Objective:
Convert the lines from the one containing "Viewport: 1365px width, 632px height." through the one containing "Suporte Zoho department", both included, into a numbered list with no blank lines. Omit the pictures from your answer.

Start of Raw records

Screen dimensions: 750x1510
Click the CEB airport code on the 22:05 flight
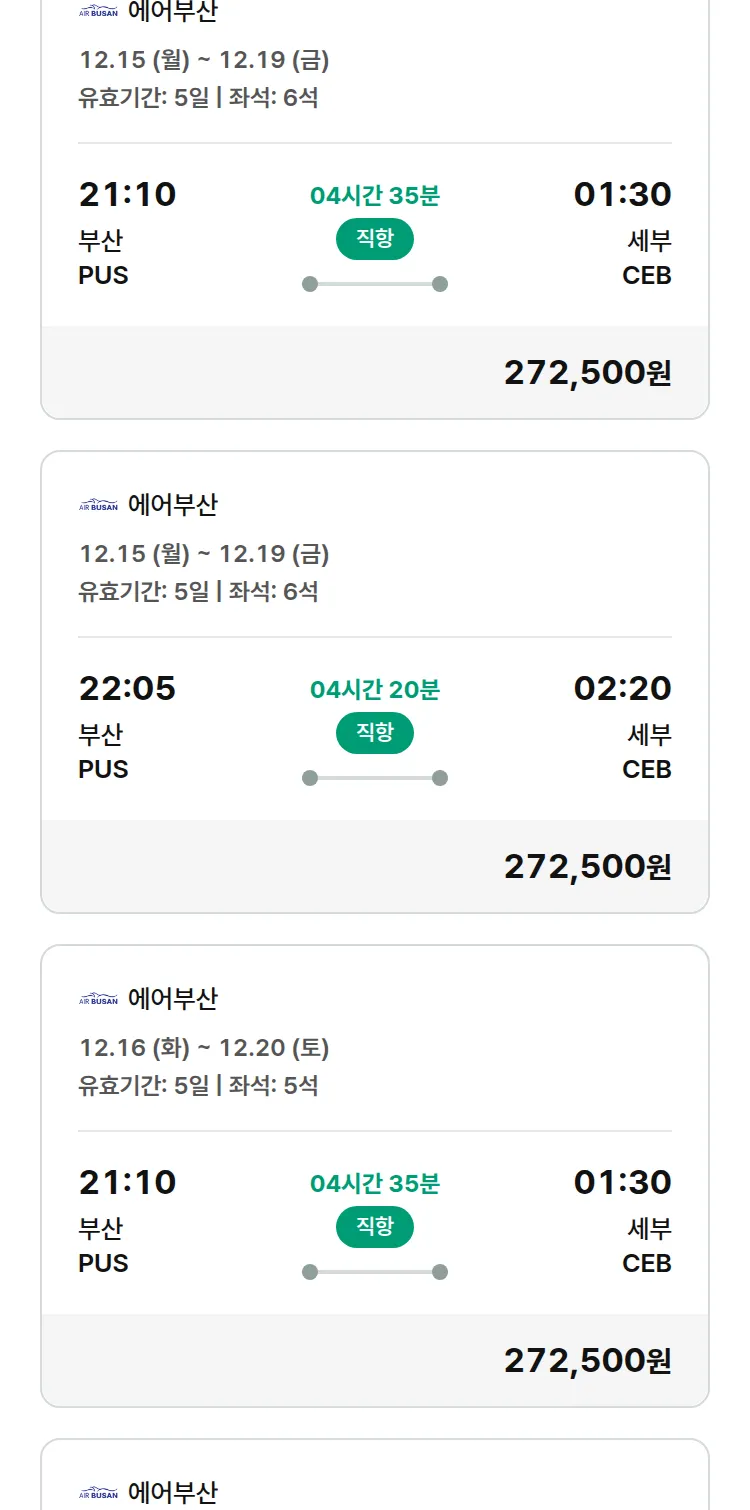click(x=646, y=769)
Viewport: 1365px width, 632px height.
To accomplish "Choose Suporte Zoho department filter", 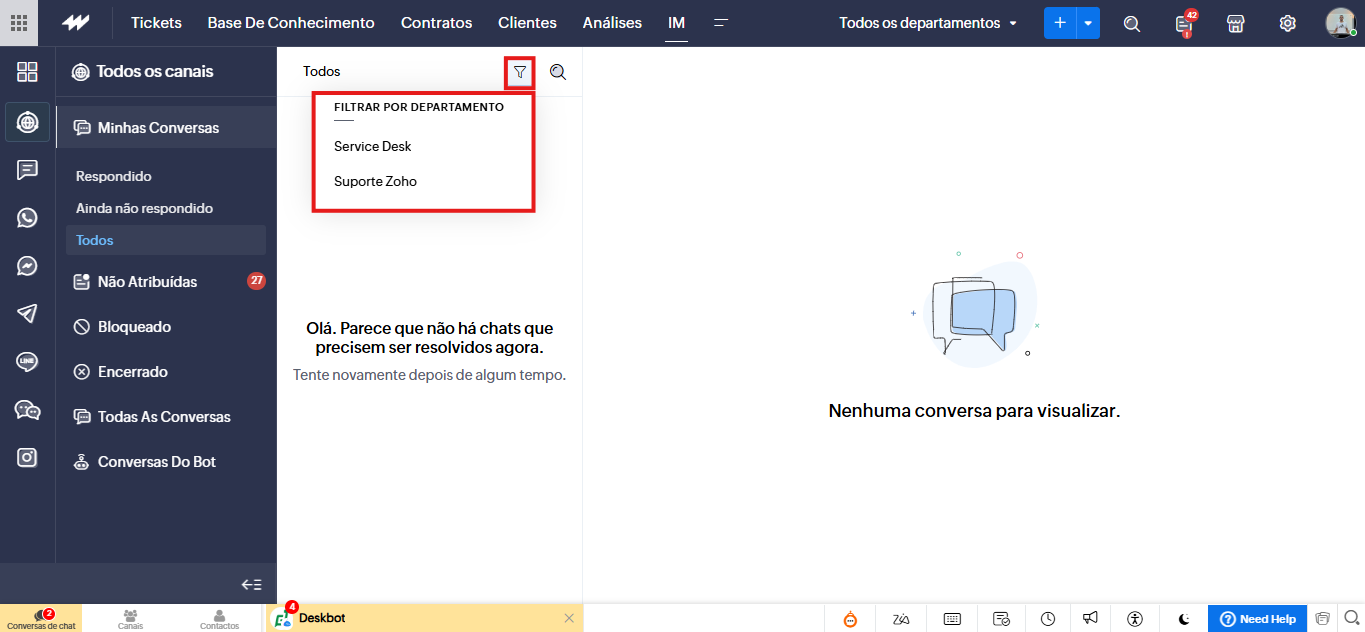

End of Raw records
Start of Raw records

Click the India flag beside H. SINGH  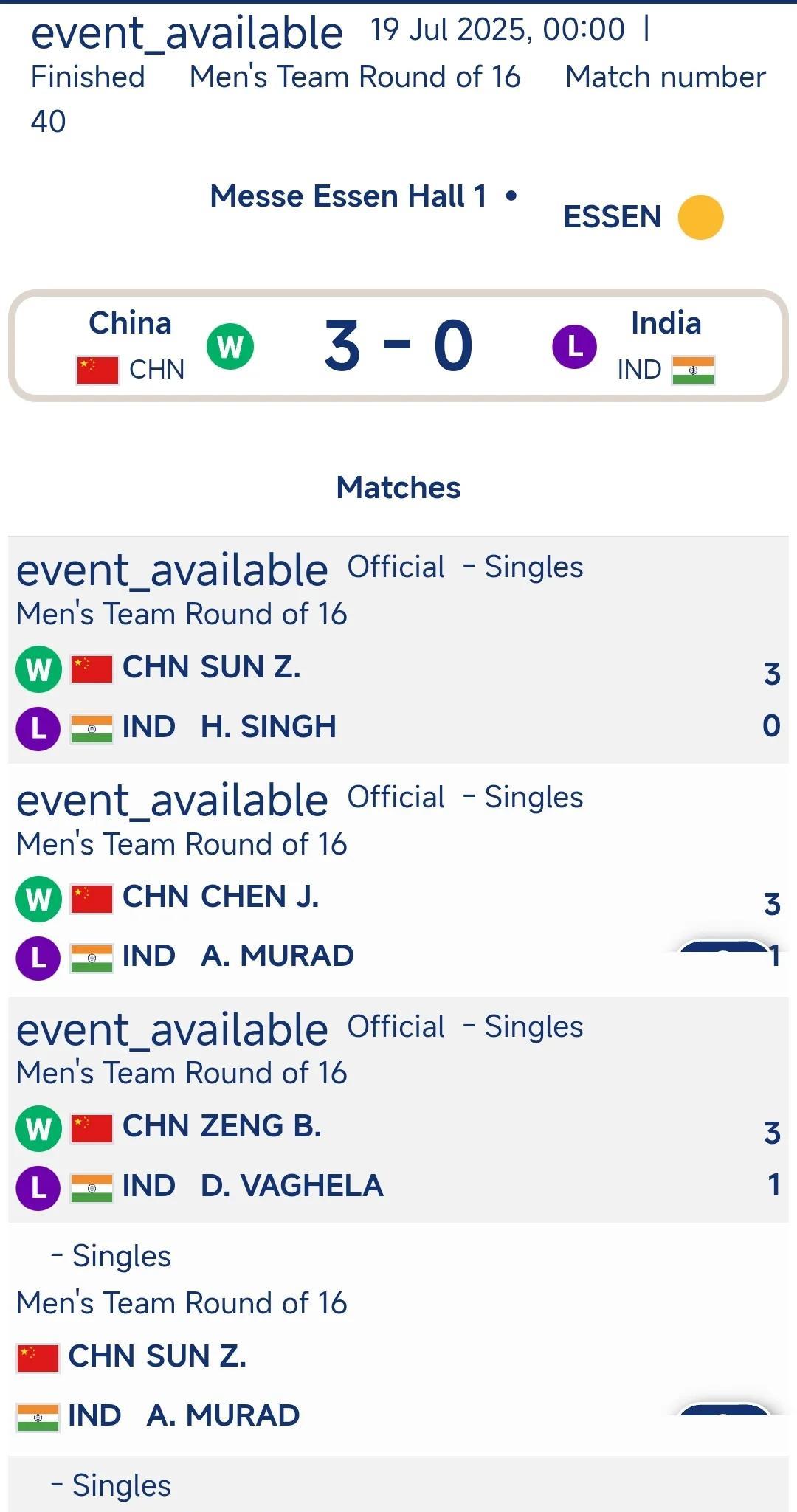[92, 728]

End of Raw records

Complete answer:
1. Viewport: 1365px width, 632px height.
2. To accomplish "Choose Suporte Zoho department filter", 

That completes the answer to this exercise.